AUTHOR=Peng Cheng , Mei Yingting , Ding Lin , Wang Xiaofu , Chen Xiaoyun , Wang Junmin , Xu Junfeng 

TITLE=Using Combined Methods of Genetic Mapping and Nanopore-Based Sequencing Technology to Analyze the Insertion Positions of G10evo-EPSPS and Cry1Ab/Cry2Aj Transgenes in Maize

JOURNAL=Frontiers in Plant Science

VOLUME=Volume 12 - 2021

YEAR=2021

URL=https://www.frontiersin.org/journals/plant-science/articles/10.3389/fpls.2021.690951

DOI=10.3389/fpls.2021.690951

ISSN=1664-462X

ABSTRACT=The insertion position of the exogenous fragment sequence in a genetically modified organism (GMO) is important for the safety assessment and labeling of GMOs.

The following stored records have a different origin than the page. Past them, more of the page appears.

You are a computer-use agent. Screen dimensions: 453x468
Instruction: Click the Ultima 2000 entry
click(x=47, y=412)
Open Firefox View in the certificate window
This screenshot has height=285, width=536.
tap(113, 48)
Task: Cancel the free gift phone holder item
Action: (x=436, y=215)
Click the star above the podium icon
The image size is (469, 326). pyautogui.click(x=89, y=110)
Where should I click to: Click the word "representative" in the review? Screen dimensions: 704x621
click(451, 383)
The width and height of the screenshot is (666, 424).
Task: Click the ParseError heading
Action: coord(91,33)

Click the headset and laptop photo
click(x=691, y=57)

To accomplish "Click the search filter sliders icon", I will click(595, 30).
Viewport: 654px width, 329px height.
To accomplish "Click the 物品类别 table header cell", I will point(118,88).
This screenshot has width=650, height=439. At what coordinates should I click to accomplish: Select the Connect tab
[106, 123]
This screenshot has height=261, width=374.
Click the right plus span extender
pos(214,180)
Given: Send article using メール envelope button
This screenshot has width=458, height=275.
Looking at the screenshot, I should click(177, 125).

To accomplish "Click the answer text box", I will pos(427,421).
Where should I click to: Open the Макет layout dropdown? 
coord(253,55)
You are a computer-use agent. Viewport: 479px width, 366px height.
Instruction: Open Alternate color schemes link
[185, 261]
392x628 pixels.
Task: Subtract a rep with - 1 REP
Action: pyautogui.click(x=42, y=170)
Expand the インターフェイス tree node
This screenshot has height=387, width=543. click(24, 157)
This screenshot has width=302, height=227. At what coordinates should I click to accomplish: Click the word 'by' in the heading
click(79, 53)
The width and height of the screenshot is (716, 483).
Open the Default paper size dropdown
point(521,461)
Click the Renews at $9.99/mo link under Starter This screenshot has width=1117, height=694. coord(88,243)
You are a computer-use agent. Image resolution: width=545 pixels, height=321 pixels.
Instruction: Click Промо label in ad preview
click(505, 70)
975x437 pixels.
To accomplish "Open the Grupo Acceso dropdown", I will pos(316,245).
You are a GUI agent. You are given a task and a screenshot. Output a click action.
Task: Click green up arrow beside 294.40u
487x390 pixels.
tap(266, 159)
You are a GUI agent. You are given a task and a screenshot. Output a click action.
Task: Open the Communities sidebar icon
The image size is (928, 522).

SK12-5 is a newly developed transgenic maize line transformed with two trait genes (G10evo-EPSPS, Cry1Ab/ Cry2Aj) that was recently approved for commercial use in China. Here we tried to determine the insertion position of the exogenous fragment for SK12-5. The transgene-host LB and RB integration junctions were obtained from SK12-5 genomic DNA by using Thermal Asymmetric Interlaced PCR (TAIL-PCR) and next-generation Illumina sequencing technology. However, a BLASTanalysis revealed that the flanking sequences in maize genome are unspecific, and that the insertion position is located in a repetitive sequence area in the maize genome. To locate the fine-scale insertion position in SK12-5, we combined methods of genetic mapping and nanopore-based sequencing technology. From a classical bulked segregant analysis (BSA), the insertion position in SK12-5 was mapped to Bin9.03 of chromosome 9 between the simple sequence repeat (SSR) markers umc2337 and umc1743 (26,822,048 – 100,724,531 bp). The nanopore sequencing results uncovered 10 reads for which one end was mapped to the vector and the other end to the maize genome. These observations indicated that the exogenous T-DNA fragments were putatively integrated at the position of chromosome 9 from 82329568 to 82379296 in transgenic maize SK12-5. This study is helpful for the safety assessment of the novel transgenic maize SK12-5, and shows that the combined method of genetic mapping and nanopore-based sequencing technology will be a useful approach for identifying the insertion positions of transgenic sequences in other GM plants with relatively large and complex genomes.